Altro lavoro che stigmatizza il mondo dell'arte, e dunque il sistema, è “A perfect day “del 1997: una sorta di performance in cui l'artista "inchioda" alla parete il gallerista (Massimo De Carlo), una simbolica vendetta dell'artista nei confronti del potere del mercato, rappresentato appunto dalle gallerie d'arte.
L'anno d'oro di Cattelan è il 2001, quando realizza alcune delle sue opere più famose, come “La Nona Ora”, che riprende, a grandezza naturale, Papa Giovanni Paolo II colpito da un meteorite. In questo caso il suo intento era servirsi della religione come pretesto per creare un’opera d’arte dissacrante e fastidiosa.
Ancora nel 2001, in occasione della Biennale di Venezia, presentò, come evento collaterale, la scritta “Hollywood” eretta a caratteri cubitali sulla collina di Bellolampo, nella Conca d'Oro di Palermo, sopra una discarica, creando un evento che è parte integrante dell’opera e dell’operazione. L’installazione, alta 22 metri e lunga 180, riporta la scritta emblema delle star americane, prendendosi gioco dello star system. Un’opera che provoca anche la società stessa, con lo scopo di attivare, attraverso lo scandalo, nella gente riflessioni sulla società contemporanea. Emblematica è stata a tal proposito anche “L.o.v.e.” del 2010, il famoso gigantesco dito medio alzato, in marmo bianco, posto davanti alla sede della Borsa di Milano.
Lo spirito provocatorio dell'artista non si ferma davanti a nulla, neppure quando gli viene offerta una occasione che è culmine della carriera e legittimazione definitiva del successo per qualsiasi artista internazionale: allestire una grande personale al Salomon Guggheneim di New York, nel 2011. Un museo difficile da allestire per eccellenza, concepito come opera architettonica in sé stessa che offre spazi disagiati alle opere che vi vengono collocate. Cattelan sfida Frank Lloyd Wright con un allestimento strampalato ed inaspettato, collocando centoventotto opere a penzolare appese a una griglia nel grande vuoto centrale della rotonda del Salomon Guggenheim Museum. Cattelan, appendendo tutte le opere esposte insieme, crea una sorta di albero della cuccagna, disordinato ed improbabile. Un'altra sfida al sistema dell'arte.

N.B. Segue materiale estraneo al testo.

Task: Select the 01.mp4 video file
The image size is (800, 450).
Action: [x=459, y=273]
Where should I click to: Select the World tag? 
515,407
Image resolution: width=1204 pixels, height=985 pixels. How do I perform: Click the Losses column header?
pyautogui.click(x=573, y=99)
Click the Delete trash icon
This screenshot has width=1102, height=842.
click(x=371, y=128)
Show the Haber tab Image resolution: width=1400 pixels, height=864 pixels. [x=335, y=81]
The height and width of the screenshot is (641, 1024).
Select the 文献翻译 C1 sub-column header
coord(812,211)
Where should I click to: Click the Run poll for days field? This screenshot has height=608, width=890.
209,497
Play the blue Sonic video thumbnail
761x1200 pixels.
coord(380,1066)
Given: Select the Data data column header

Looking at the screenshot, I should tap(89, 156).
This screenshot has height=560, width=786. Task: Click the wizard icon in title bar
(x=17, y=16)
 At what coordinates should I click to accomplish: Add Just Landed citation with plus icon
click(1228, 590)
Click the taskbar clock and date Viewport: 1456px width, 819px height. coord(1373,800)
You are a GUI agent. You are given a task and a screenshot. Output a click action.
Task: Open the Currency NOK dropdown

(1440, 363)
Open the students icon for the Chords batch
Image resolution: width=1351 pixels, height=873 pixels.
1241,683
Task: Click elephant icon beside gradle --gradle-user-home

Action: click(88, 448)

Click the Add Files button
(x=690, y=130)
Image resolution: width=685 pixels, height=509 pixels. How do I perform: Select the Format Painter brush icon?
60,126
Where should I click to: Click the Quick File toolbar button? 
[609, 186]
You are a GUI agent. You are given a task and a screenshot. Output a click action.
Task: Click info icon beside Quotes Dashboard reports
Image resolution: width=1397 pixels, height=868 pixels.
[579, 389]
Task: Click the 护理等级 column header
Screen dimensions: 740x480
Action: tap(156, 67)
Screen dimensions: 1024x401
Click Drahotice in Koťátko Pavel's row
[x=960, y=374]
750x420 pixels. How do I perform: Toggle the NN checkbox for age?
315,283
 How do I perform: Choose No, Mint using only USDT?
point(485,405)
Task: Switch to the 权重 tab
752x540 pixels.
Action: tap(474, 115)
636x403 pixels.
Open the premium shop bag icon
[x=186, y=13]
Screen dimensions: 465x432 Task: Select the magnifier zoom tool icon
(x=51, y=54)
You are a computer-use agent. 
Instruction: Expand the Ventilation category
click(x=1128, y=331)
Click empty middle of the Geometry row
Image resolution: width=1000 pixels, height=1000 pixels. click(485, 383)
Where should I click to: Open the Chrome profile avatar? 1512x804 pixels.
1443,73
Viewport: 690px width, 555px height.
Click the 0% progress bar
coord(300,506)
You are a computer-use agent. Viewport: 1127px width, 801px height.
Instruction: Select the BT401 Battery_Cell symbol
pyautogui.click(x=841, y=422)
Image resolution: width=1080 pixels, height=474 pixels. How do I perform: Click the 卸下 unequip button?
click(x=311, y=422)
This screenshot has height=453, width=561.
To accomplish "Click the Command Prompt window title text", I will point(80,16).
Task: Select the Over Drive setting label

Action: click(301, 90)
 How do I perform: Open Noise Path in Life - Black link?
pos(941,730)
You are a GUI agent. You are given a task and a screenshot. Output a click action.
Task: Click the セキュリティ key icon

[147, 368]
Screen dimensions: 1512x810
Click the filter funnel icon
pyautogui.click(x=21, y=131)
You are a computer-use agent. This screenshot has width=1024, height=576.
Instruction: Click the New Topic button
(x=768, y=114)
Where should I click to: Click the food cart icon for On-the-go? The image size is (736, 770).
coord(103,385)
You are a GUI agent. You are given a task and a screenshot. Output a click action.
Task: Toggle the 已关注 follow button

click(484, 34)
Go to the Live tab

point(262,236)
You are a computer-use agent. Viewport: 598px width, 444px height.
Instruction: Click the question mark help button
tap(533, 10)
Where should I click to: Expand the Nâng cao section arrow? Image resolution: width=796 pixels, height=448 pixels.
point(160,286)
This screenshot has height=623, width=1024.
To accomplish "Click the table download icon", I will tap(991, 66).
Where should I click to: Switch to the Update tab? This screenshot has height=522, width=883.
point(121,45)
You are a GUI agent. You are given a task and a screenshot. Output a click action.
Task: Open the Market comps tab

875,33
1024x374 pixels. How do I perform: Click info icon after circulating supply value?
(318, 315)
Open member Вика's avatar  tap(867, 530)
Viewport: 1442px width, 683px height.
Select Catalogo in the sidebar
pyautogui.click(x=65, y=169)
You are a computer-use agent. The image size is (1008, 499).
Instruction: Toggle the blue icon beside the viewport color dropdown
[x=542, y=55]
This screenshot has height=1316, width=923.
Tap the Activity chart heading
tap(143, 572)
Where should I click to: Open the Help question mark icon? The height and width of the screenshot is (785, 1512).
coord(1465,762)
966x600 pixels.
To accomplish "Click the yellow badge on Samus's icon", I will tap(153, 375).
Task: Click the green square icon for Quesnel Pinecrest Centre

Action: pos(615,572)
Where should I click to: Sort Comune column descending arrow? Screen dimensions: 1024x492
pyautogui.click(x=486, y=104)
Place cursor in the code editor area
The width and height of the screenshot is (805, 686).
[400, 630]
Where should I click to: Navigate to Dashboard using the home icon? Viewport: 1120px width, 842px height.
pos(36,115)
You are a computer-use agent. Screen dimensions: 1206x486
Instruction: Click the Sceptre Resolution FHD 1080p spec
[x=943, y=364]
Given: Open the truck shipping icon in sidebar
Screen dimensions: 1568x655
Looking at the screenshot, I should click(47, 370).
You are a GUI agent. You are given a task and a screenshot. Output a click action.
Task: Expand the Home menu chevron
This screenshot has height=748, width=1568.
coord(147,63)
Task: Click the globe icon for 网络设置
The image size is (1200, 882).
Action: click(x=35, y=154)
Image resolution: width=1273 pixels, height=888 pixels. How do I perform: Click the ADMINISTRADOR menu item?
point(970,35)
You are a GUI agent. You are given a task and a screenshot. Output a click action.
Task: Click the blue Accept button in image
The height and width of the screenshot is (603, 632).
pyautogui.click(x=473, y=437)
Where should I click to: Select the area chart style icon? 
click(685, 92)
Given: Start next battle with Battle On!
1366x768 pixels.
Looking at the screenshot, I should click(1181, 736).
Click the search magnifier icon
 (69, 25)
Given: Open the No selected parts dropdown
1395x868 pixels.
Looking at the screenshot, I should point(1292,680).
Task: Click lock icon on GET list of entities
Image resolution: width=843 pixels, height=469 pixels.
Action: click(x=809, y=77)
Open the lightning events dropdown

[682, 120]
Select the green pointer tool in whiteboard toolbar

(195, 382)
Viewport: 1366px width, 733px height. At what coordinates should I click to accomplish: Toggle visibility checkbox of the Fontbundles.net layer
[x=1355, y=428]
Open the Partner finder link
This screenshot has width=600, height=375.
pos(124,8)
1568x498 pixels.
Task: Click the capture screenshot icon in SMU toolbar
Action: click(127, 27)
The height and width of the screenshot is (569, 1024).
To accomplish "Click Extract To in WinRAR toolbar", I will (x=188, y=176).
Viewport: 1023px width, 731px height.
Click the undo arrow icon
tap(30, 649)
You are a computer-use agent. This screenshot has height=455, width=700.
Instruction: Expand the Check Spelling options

Per finire ricordiamo “America” del 2016. Si tratta di una scultura a forma di water realizzato con 103 Kg d’oro 18 carati, perfettamente funzionante. L’opera d’arte mette così in relazione gli spettatori tramite l’utilizzo. Il water è stato rubato al Blenheim Palace di Oxford dove era esposto ma l’opera è parte della collezione del Museo Solomon R. Guggenheim di New York. Potrebbe ricordare un’interpretazione contemporanea della scultura Fountain di Marcel Duchamp. Il Guggenheim ha legato il significato della scultura alla carriera di Donald Trump, ma lo stesso
artista ha rifiutato di fornire un'interpretazione del suo lavoro, che aveva concepito prima della candidatura presidenziale di Trump.
L’artista, e in questo ci può stare un parallelo con il grande Duchamp, è un comunicatore che utilizza i media per parlare ad un pubblico più vasto: attraverso gli strumenti mediali crea ex novo e allo stesso tempo sfrutta qualcosa di già fatto che rispecchi la società.